Set task A -
In the Databricks Serverless announcement, why is it a problem that data scientists and analysts spend so much time tuning big data infrastructure? Answer in one to three sentences.
Set task B -
Answer these questions about the Databricks Serverless announcement.
(i) Which product does it name as offering serverless interfaces that need no infrastructure management?
(ii) What kind of use cases do existing serverless products address?
(iii) What does Databricks Serverless offer first among products?
Set task C -
Extend the Databricks Serverless announcement, starting after its final sentence.

Document section -
——

As the amount of data in an organization grows, more and more engineers, analysts and data scientists need to analyze this data using tools like Apache Spark. Today, IT teams constantly struggle to find a way to allocate big data infrastructure, budget among different users, and optimize performance. End-users like data scientists and analysts also spend enormous amounts of time tuning their big data infrastructure for optimum performance, which is neither their core expertise nor their primary goal of deriving insights from data.
To remove these operational complexities for users, the next generation of cloud computing is headed toward serverless computing. Products like BigQuery offer serverless interfaces that require zero infrastructure management for users. But all these existing products only address simple, stateless SQL use cases.
Today, we are excited to announce Databricks Serverless, a new initiative to offer serverless computing for complex data science and Apache Spark workloads. Databricks Serverless is the first product to offer a serverless API for Apache Spark, greatly simplifying and unifying data science and big data workloads for both end-users and DevOps.

——

Listing -
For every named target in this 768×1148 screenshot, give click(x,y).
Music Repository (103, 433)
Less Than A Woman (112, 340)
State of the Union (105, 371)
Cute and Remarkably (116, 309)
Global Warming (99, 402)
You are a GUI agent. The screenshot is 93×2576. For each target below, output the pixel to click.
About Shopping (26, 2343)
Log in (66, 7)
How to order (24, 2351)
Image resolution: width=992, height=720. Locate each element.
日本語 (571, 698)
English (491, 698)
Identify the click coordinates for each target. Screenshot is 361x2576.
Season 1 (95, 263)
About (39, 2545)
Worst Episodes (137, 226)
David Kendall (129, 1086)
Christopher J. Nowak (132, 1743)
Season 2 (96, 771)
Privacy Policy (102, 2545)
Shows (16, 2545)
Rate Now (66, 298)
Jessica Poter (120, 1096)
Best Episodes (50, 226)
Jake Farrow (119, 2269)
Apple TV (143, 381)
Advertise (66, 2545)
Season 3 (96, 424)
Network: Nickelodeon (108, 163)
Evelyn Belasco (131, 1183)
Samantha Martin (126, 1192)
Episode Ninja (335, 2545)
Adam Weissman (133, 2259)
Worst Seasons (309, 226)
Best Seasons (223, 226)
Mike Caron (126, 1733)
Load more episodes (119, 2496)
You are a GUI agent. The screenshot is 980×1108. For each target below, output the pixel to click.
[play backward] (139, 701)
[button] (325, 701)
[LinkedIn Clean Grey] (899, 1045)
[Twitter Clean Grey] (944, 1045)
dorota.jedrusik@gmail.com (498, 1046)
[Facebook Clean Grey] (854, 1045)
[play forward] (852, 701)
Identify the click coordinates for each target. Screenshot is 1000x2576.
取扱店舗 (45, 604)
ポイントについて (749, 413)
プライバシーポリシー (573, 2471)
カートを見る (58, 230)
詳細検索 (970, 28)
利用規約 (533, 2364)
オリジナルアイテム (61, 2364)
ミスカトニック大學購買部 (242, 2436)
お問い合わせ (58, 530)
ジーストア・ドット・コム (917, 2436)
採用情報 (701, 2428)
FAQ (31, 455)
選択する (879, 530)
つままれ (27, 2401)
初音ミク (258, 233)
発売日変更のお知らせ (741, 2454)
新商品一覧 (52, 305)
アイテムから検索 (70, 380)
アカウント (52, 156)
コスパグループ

——

Written reply A -
Tuning infrastructure for performance is not their core expertise. It also pulls them away from their main goal, which is deriving insights from data.

Written reply B -
(i) BigQuery
(ii) Simple, stateless SQL use cases
(iii) A serverless API for Apache Spark

Written reply C -
Specifically, in Databricks Serverless, we set out to achieve the following goals:
- Remove all operational complexities for both big data and interactive data science.
- Reduce operational cost by an order of magnitude by letting organizations maximize their resource utilization in a shared environment spanning all their workloads.
- Minimize query latencies for interactive analysis.
- Achieve all of the above without compromising on reliability.
At Spark Summit today, we have launched our first phase of Databricks Serverless, called Serverless Pools, which allow customers to run a pool for serverless workloads in their own AWS account. Hundreds of users can share a pool, while DevOps can control the resource cost of their whole workload in a single place. In future phases, we will also provide services to run serverless workloads outside the customer’s AWS environment.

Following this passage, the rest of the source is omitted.